* **PROBLEM DESCRIPTION**
Within the records that follow, find every line containing the string "menu". Copy those lines.

START THE DATA

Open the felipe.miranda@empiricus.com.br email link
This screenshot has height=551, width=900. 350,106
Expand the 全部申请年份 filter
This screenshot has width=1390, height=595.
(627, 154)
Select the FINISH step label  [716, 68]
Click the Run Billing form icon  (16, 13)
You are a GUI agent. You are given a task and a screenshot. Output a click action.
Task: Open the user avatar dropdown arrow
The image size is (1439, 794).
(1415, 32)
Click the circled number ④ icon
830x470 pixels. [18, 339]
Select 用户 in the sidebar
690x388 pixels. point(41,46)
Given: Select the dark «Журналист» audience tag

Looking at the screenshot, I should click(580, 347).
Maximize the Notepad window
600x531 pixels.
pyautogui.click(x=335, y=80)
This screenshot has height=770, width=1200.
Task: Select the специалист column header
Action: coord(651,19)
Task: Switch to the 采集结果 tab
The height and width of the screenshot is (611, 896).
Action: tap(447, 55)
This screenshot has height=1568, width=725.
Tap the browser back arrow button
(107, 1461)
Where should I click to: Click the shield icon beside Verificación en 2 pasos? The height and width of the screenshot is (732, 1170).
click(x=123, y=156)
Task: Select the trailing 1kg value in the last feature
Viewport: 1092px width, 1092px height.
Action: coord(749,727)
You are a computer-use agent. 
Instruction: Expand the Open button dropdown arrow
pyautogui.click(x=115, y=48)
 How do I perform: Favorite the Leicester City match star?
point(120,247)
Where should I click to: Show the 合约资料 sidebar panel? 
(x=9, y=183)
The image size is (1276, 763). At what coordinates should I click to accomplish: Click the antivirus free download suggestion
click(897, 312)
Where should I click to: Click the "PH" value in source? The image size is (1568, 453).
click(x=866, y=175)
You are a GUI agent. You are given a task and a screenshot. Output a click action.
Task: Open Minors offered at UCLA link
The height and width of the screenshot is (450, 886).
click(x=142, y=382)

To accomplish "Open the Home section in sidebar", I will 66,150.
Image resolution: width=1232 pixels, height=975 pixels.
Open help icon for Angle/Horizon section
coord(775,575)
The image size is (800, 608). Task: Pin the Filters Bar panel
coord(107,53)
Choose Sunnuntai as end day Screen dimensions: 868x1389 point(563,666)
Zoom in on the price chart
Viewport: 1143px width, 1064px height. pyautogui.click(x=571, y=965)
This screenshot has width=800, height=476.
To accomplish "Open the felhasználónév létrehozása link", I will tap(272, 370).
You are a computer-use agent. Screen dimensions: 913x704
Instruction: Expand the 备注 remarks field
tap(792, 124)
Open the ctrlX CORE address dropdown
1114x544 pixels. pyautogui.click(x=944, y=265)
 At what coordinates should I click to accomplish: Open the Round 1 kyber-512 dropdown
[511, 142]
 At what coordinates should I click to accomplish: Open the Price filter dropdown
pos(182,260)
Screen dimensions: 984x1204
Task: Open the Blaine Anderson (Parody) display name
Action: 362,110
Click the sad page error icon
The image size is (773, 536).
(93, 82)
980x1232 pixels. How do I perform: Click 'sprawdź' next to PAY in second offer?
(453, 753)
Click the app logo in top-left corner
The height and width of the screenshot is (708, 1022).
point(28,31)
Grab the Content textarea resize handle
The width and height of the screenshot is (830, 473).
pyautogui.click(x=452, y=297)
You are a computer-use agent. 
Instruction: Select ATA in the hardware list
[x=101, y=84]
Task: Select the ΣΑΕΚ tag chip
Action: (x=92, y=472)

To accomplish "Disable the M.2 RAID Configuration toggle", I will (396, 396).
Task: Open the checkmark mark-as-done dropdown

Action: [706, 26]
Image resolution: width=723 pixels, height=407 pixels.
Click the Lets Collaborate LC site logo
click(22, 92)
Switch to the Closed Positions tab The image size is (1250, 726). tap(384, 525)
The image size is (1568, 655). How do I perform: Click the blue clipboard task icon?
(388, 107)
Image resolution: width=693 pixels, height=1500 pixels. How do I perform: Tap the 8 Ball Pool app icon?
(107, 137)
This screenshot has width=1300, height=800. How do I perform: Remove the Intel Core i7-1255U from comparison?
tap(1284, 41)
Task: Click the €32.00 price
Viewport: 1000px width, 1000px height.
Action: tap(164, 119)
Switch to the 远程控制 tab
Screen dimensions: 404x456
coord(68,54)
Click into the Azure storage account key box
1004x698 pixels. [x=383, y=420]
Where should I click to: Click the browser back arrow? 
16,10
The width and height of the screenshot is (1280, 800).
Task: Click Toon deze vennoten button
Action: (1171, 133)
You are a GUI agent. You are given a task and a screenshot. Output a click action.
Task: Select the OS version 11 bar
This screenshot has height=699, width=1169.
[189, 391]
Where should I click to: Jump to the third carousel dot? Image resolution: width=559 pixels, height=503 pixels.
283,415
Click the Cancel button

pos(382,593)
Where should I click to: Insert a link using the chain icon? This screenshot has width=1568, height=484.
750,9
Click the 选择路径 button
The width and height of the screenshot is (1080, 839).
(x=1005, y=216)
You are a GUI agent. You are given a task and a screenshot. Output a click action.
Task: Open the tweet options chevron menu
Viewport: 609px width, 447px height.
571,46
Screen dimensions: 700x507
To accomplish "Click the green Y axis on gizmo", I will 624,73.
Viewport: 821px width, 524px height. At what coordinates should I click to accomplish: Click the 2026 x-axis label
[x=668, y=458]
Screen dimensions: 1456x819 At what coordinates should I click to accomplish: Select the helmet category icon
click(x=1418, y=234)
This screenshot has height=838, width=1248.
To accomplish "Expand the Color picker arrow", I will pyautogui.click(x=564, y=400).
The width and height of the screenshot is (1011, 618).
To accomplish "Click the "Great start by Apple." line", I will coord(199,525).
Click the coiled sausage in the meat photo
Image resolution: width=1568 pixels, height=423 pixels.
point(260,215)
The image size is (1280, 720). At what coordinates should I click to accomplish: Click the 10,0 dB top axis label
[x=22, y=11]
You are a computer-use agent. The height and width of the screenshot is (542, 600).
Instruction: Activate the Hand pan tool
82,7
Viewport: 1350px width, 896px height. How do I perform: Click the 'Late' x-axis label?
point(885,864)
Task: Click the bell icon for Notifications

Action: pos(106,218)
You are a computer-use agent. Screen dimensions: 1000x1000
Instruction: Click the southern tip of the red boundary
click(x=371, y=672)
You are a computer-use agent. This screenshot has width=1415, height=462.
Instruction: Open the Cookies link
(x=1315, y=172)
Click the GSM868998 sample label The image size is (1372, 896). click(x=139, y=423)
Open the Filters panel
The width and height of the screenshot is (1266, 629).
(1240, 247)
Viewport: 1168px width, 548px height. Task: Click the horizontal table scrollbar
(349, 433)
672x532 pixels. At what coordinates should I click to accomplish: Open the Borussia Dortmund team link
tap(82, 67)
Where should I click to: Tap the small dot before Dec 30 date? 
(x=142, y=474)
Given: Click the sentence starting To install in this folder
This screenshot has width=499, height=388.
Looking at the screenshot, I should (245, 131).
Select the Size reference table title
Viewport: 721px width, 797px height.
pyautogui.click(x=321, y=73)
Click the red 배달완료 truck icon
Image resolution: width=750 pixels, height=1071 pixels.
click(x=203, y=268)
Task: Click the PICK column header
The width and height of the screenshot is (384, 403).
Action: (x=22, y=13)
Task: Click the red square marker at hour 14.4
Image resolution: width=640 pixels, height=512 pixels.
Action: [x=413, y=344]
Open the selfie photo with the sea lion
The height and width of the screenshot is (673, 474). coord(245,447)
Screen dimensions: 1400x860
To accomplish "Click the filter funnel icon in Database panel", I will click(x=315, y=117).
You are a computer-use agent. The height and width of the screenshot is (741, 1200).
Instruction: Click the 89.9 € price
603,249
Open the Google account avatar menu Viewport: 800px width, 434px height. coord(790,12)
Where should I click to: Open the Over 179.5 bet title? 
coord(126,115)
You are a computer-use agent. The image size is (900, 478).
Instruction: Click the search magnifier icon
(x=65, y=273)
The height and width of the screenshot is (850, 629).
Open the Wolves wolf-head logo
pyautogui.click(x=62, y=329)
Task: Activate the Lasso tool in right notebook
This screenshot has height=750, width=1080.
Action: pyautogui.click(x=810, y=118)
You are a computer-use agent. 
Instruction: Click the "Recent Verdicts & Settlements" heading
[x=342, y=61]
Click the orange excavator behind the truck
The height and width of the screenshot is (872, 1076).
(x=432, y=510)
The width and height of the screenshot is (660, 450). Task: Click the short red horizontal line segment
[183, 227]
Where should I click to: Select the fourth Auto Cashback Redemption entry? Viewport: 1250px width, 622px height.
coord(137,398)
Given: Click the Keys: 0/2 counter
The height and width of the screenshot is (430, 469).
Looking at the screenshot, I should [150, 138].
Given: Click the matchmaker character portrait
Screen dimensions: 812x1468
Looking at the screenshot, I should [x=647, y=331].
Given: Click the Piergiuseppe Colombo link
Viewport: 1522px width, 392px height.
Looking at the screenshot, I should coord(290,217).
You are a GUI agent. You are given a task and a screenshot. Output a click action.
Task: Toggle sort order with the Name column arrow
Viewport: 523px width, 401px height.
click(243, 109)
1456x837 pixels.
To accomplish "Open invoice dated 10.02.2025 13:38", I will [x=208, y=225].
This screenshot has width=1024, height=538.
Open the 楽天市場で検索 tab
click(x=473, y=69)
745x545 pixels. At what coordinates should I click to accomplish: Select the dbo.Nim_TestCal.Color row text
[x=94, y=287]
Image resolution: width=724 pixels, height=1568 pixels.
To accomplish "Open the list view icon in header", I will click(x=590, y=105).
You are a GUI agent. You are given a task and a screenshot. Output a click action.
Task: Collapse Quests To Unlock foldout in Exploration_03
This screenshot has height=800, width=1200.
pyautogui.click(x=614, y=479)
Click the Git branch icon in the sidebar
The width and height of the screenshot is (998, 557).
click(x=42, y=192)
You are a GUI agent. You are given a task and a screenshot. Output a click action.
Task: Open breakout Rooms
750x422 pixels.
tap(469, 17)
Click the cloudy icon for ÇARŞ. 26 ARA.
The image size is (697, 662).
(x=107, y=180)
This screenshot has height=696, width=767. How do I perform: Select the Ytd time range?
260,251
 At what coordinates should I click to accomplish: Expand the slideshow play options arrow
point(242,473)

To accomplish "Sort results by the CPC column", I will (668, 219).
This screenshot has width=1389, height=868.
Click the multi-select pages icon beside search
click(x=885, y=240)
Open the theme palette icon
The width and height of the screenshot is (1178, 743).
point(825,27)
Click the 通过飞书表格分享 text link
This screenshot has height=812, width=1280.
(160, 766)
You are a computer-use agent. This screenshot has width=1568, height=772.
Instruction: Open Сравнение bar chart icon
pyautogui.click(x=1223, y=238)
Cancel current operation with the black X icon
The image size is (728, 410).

END THE DATA

* **TASK OUTPUT**
Task: Open the tweet options chevron menu
Open the Google account avatar menu Viewport: 800px width, 434px height. coord(790,12)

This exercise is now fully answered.